Boeing’s venture capital arm is leading an investment round for Robotic Skies, a New Mexico-based startup that offers a global network of repair stations for drones.

Other investors in the round include Thayer Ventures, Sun Mountain Capital and KickStart Seed Fund. Neither Boeing nor Robotic Skies reported the total amount of funding, but the investments made by Boeing HorizonX Ventures are typically in the range of millions to the low tens of millions of dollars.

The investment builds on a seed round of funding in 2017, led by KickStart Seed Fund, plus a previously announced collaboration involving Robotic Skies, Boeing Global Services and its subsidiaries Aviall and Jeppesen to provide enhanced services for unmanned aircraft systems. It also meshes with Boeing’s wider effort to work its way into the ecosystem for autonomous flight.

“With safety as a cornerstone, we are shaping a robust operational ecosystem for on-demand mobility that supports the future of aircraft, air vehicles and autonomous systems,” Brian Schettler, managing director for Boeing HorizonX Ventures, said in a news release.

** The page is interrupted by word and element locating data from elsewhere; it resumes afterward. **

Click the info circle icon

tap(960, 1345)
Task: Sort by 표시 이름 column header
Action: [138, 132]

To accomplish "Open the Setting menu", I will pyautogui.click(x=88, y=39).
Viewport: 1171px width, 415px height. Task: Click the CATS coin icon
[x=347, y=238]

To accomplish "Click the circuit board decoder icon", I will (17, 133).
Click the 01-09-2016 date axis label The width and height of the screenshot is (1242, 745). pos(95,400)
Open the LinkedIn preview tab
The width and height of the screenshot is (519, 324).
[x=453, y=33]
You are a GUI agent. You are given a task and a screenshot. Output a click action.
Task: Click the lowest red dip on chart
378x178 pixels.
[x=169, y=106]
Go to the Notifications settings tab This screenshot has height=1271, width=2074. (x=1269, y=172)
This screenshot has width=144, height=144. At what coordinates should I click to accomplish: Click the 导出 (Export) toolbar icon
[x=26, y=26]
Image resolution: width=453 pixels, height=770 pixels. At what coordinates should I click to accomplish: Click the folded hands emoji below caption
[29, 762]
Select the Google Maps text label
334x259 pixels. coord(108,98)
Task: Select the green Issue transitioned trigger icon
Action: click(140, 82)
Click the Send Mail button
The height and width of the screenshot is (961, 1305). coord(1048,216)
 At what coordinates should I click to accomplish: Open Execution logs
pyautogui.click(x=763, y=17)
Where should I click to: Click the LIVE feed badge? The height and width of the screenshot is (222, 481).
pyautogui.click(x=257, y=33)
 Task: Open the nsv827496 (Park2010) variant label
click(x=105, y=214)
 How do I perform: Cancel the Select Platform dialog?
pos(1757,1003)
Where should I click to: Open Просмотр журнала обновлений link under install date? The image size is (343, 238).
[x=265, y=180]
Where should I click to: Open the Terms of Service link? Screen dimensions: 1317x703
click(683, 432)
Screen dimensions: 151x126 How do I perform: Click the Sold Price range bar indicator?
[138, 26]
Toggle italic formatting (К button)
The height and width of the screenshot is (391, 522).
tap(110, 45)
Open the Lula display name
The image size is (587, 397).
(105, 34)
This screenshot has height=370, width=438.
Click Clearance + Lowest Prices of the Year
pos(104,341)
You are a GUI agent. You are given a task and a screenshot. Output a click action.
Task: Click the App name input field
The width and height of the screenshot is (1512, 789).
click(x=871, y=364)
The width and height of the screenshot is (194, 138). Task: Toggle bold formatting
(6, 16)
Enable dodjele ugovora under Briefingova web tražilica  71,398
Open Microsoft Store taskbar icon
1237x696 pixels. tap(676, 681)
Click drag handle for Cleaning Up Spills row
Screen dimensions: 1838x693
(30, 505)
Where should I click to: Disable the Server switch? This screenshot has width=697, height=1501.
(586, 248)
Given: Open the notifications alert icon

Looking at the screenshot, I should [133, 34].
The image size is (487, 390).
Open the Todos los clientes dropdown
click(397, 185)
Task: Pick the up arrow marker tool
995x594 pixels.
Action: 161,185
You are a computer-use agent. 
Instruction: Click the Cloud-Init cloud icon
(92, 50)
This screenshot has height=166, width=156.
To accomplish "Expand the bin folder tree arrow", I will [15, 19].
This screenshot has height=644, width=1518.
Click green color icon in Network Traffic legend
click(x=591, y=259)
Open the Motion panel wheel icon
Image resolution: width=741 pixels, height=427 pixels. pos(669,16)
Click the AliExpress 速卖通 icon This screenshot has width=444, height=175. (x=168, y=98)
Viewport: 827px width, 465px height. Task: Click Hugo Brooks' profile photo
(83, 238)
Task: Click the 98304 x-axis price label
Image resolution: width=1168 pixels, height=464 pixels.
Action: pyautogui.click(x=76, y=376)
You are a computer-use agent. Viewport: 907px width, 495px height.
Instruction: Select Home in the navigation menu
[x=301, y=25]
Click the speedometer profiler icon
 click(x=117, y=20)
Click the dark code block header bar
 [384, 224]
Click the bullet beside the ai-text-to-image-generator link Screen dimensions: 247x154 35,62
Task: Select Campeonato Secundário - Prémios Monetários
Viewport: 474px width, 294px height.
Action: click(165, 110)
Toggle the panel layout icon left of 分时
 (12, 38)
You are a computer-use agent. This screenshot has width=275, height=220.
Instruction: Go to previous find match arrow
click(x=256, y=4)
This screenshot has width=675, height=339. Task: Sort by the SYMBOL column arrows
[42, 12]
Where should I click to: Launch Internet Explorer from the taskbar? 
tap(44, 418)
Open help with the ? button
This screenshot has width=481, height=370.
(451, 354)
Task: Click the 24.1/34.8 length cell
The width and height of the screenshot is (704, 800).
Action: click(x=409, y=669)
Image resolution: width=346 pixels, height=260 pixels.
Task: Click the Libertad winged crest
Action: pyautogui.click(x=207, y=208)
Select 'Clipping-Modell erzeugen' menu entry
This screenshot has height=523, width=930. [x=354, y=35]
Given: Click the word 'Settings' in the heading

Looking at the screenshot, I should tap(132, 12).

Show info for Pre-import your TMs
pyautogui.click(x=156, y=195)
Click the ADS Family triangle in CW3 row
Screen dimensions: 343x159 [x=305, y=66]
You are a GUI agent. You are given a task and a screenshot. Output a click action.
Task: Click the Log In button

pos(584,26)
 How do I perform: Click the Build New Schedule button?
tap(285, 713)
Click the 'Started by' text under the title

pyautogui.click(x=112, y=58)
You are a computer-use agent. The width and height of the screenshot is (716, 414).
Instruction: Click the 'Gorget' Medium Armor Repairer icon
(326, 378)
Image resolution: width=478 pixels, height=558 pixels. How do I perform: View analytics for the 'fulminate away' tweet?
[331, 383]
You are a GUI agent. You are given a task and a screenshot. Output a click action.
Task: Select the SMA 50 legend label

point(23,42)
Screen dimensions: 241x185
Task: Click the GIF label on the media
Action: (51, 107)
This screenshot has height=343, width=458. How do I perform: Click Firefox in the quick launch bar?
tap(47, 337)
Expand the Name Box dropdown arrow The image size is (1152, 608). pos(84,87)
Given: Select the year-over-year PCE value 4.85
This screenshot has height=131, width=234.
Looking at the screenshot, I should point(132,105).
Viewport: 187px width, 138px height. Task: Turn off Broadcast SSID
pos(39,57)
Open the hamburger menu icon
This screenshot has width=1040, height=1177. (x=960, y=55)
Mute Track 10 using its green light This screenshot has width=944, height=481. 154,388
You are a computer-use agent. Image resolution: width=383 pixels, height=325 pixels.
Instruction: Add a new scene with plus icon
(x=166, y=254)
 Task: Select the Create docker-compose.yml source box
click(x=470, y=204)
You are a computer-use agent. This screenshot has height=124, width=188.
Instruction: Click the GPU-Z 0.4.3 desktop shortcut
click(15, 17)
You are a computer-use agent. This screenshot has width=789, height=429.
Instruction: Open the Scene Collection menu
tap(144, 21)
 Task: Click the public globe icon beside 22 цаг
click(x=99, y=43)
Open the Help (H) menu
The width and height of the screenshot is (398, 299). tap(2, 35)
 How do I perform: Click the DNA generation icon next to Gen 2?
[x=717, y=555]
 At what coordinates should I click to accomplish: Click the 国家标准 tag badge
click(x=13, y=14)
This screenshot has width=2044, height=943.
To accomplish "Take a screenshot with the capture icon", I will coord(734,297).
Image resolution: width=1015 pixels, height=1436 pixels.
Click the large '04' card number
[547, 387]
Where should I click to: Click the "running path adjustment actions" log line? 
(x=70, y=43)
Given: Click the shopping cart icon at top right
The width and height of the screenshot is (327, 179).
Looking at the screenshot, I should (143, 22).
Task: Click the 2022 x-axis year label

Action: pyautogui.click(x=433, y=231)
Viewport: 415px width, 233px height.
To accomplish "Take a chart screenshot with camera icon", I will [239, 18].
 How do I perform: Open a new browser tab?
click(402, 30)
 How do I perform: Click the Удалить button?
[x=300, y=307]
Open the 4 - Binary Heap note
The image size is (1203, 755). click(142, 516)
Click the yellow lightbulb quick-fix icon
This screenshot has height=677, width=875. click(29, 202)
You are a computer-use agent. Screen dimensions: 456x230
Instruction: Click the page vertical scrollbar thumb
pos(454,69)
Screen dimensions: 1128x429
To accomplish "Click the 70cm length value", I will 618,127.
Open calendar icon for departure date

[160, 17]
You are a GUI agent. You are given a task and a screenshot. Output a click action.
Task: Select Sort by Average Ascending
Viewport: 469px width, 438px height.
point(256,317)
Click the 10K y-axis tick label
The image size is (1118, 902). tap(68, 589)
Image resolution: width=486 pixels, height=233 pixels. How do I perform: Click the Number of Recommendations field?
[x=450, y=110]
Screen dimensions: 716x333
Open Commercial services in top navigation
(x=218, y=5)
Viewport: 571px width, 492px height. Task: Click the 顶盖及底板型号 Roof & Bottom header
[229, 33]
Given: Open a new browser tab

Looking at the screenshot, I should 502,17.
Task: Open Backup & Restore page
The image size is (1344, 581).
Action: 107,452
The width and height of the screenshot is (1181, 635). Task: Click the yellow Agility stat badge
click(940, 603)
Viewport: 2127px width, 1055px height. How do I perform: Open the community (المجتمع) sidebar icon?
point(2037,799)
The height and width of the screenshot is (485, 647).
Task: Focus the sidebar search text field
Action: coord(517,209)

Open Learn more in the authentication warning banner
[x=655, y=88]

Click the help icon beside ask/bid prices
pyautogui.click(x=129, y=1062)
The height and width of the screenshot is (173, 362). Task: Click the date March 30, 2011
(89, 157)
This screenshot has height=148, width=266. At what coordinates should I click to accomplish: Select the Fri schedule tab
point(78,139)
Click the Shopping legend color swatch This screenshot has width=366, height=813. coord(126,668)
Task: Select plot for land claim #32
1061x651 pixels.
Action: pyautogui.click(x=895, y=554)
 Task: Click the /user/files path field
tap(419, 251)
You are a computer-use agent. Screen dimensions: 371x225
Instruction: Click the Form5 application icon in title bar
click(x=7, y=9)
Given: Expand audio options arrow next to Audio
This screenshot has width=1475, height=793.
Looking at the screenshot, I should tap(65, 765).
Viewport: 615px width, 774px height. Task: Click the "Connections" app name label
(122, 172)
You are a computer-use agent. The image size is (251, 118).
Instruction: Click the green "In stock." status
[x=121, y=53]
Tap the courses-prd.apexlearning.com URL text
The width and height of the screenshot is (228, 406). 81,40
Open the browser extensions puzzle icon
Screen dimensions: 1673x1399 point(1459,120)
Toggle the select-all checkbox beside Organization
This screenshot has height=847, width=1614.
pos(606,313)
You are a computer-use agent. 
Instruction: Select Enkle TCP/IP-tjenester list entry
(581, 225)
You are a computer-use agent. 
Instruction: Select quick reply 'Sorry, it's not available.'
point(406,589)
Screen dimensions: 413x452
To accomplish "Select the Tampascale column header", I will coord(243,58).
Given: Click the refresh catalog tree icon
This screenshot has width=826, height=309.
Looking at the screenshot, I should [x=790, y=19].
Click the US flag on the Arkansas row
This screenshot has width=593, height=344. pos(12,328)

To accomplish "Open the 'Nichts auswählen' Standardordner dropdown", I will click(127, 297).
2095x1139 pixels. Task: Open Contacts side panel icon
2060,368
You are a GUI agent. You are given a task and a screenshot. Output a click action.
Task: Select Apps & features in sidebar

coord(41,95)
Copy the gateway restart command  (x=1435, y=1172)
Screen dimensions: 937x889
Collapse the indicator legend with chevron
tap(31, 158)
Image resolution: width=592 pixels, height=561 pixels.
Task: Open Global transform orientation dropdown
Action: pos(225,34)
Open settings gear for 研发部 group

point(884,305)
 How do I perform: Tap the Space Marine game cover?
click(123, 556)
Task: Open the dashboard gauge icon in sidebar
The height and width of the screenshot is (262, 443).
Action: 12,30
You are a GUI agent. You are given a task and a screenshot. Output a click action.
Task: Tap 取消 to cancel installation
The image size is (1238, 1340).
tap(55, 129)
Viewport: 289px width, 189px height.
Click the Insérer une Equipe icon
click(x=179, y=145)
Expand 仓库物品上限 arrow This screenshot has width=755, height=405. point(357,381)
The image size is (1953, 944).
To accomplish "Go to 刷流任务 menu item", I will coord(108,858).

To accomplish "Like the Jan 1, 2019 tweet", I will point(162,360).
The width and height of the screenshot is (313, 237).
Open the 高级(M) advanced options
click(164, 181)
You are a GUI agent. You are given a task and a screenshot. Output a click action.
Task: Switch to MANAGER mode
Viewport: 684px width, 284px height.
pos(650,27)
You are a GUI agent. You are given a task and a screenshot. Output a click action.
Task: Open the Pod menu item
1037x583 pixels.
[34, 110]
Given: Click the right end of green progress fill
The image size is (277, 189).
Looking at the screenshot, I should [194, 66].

Founded in 2014, Robotic Skies has knit together an array of more than 170 certified, independently owned and operated drone service centers in more than 40 countries.

“Unmanned and autonomous commercial aircraft operations are increasingly mirroring those in manned aviation, including the need for quality maintenance provided by certified technicians,” said Brad Hayden, founder and CEO of Robotic Skies. “This latest investment will allow us to continue to grow our global footprint and expand operational capabilities to support customers.”

Robotic Skies joins a Boeing HorizonX investment portfolio of 18 ventures focusing on technological frontiers ranging from additive manufacturing to augmented reality to satellite services. Several of those companies — such as Matternet, Kittyhawk, Fortem Technologies and Near Earth Autonomy — concentrate on drone operations and autonomous flight.

In addition to the HorizonX companies, two Boeing subsidiaries — Insitu and Aurora Flight Sciences.— are devoted to developing autonomous aircraft systems.